Enhanced String literal for Java: version 1.3 with implementation.
rssh at gradsoft.com.ua
rssh at gradsoft.com.ua
Wed Mar 18 04:14:59 PDT 2009
Good day.
Here is next version with enhanced string literals for Java.
Changes are:
- compiler part of implementation with set of jtreg tests is added.
(technically, I see, that jdk and langtools are different projects in
java net, so looks, like I can't write test, which work with library,
and library changes must be technically next step ?)
- refined process of leading whitespace elimination, to allow less
number of whitespaces in last line of multiline string, which consists
only from close quotes.
- Incorrect common whitespace prefix in multiline string now casue
warning, not error.
- Jeremy Manson removed himself from list of authors.
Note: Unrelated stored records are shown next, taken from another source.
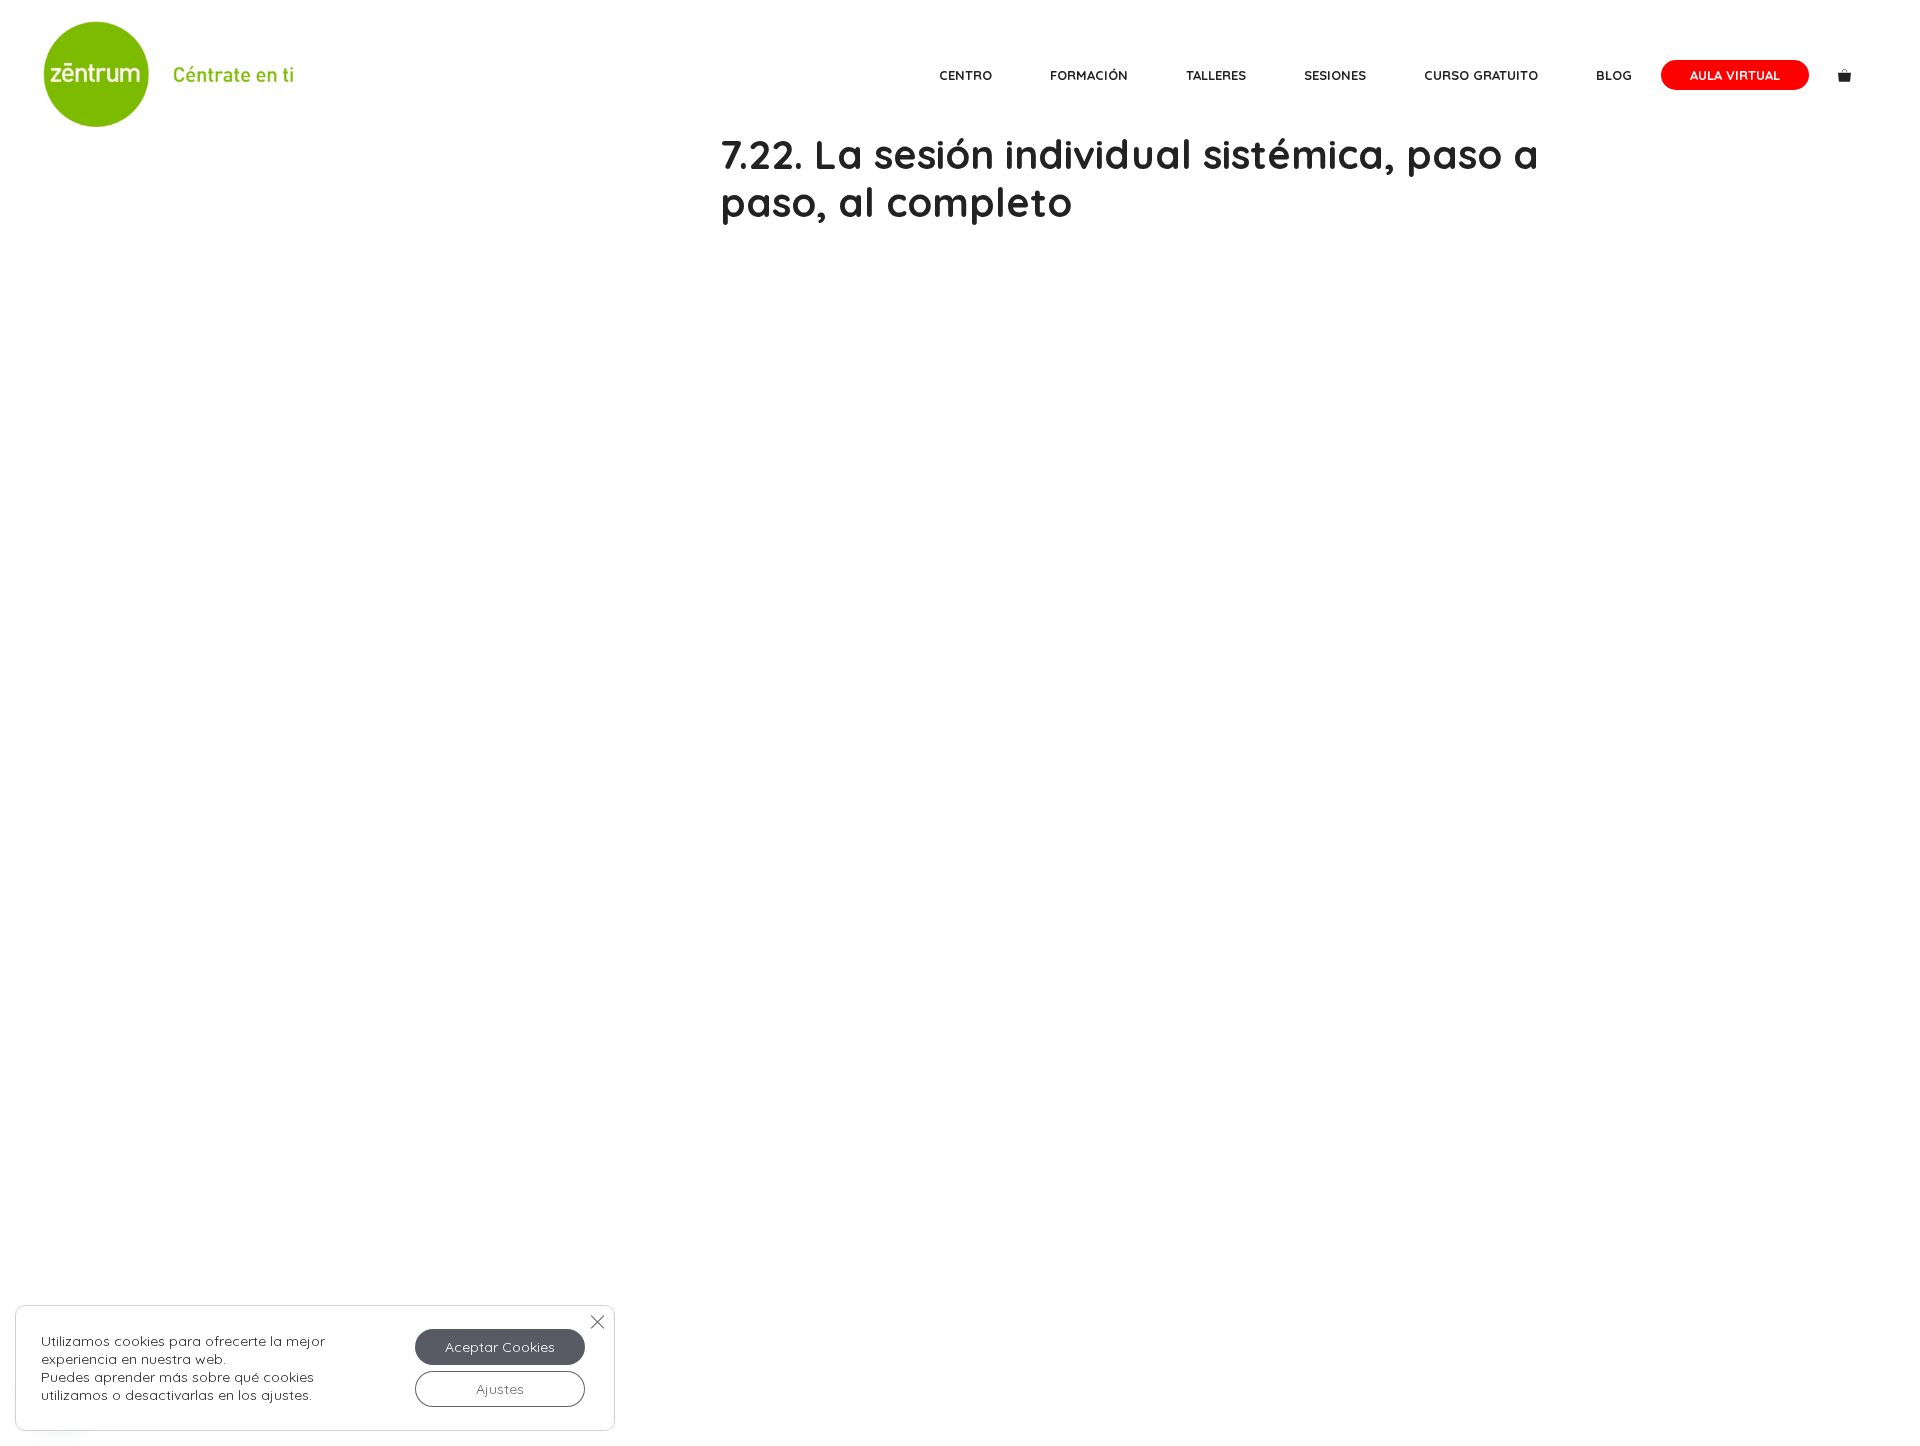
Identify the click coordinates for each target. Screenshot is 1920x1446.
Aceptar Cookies (500, 1347)
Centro (965, 75)
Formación (1089, 75)
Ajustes (500, 1389)
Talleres (1216, 75)
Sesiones (1335, 75)
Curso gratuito (1481, 75)
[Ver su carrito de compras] (1844, 75)
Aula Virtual (1735, 75)
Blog (1614, 75)
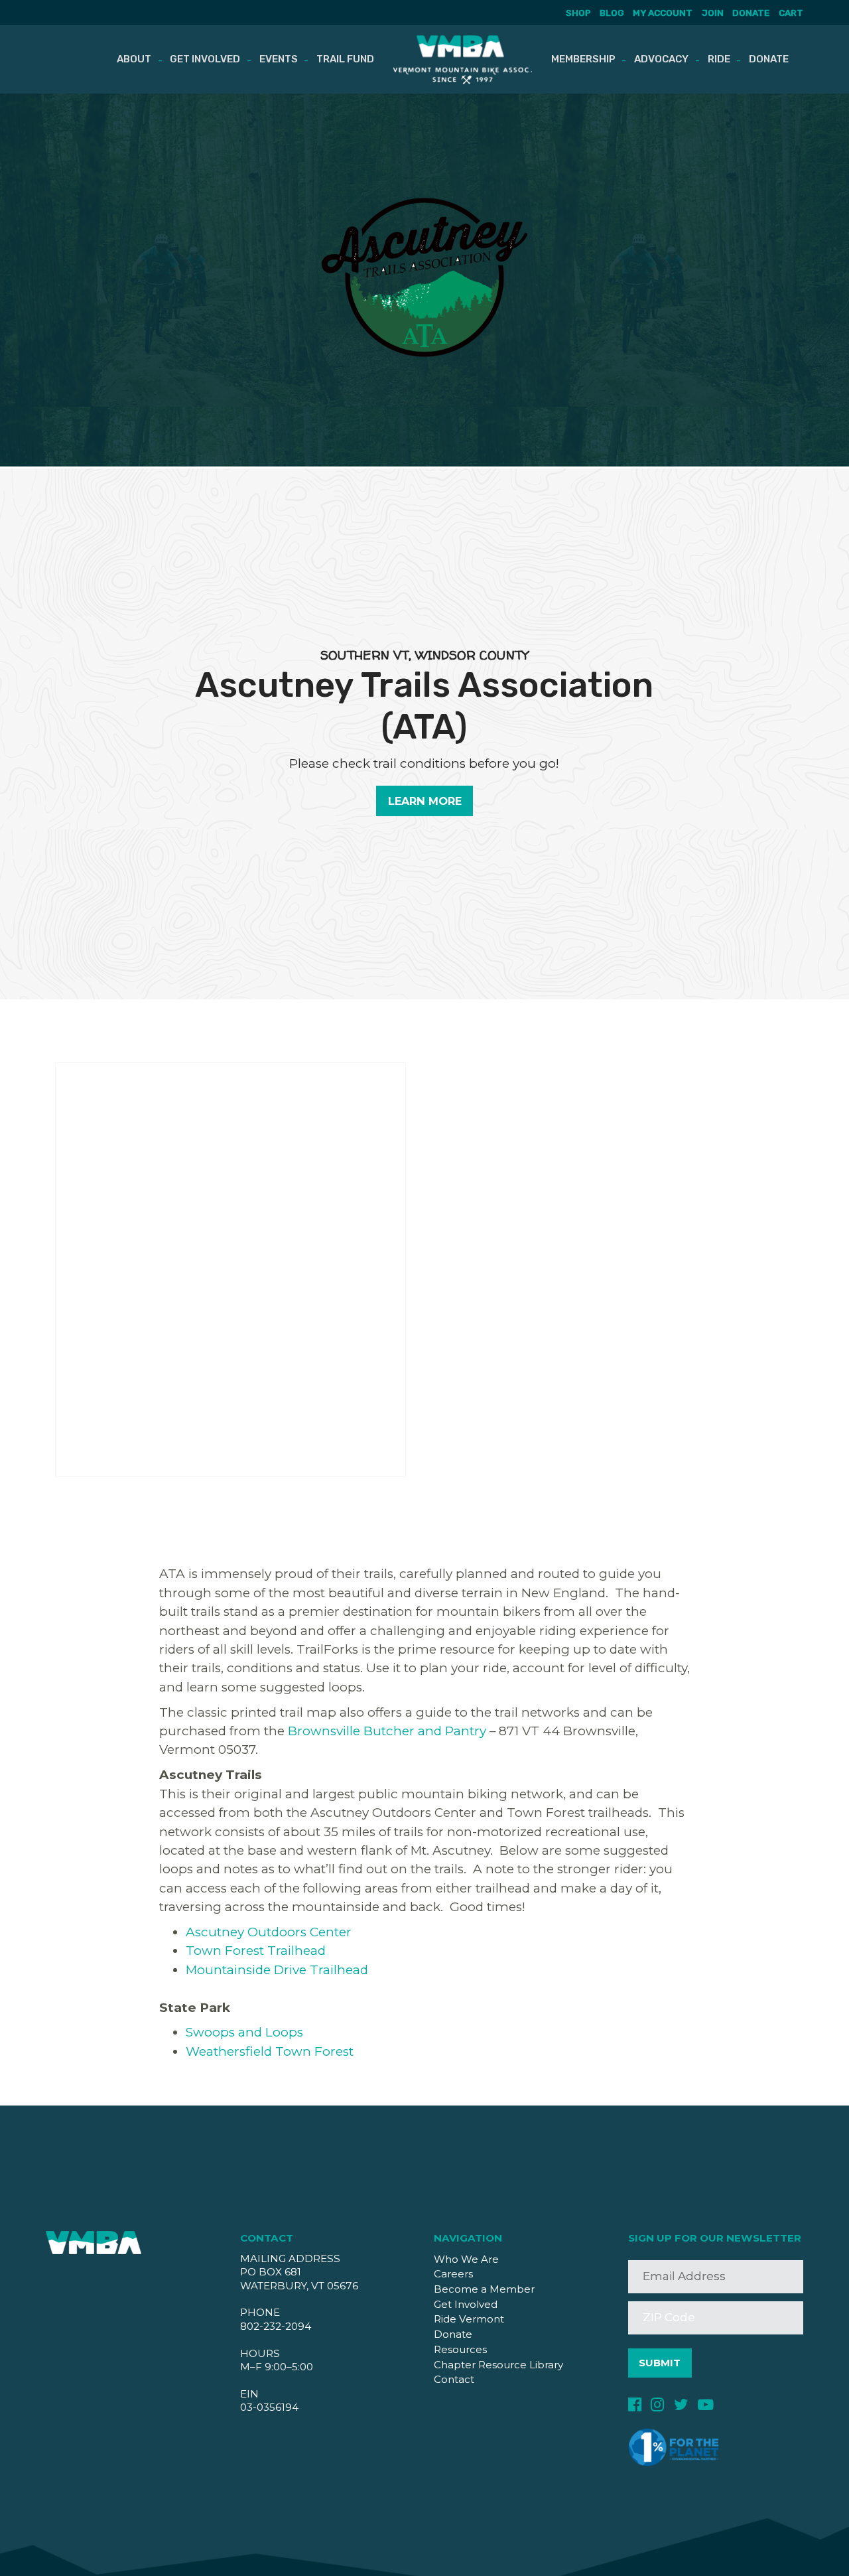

His 'raw' strings
left in proposal.
- Added references to
- proposal by Stephen Colebourne;
- very clever proposal and library 'implementation' by by Sven
Efftinge;
- funny proposal by Felix Frost.
- Cosmetics changes in text.
Here is next version: 1.3
AUTHOR(s): Ruslan Shevchenko, Reinier Zwitserloot (if agree)
OVERVIEW:
FEATURE SUMMARY:
new string literals in java language:
* multiline string literals.
* string literals without escape processing.
MAJOR ADVANTAGE:
Possibility more elegant to code strings from other languages, such as
sql constructions or inline xml (for multiline strings) or regular
expressions
(for string literals without escape processing).
MAJOR DISADVANTAGE
Small increasing of language complexity.
ALTERNATIVES:
For multiline strings use operations and concatenation methods, such as:
String,contact("Multiline \n",
"string ");
or
String bigString="First line\n"+
"second line"
For unescaped ('raw') stings - use escaping of ordinary java string.
EXAMPLES
SIMPLE EXAMPLE:
Multiline string:
StringBuilder sb = new StringBuilder();
sb.append("""select a from Area a, CountryCodes cc
where
cc.isoCode='UA'
and
a.owner = cc.country
""");
if (question.getAreaName()!=null) {
sb.append("""and
a.name like ?
""");
sqlParams.setString(++i,question.getAreaName());
}
instead:
StringBuilder sb = new StringBuilder();
sb.append("select a from Area a, CountryCodes cc\n");
sb.append("where cc.isoCode='UA'\n");
sb.append("and a.owner=cc.country'\n");
if (question.getAreaName()!=null) {
sb.append("and a.name like ?");
sqlParams.setString(++i,question.getAreaName());
}
String platformDepended="""q
""".nativeLf();
is 'q\n' if run on Unix and 'q\n\r' if run on Windows.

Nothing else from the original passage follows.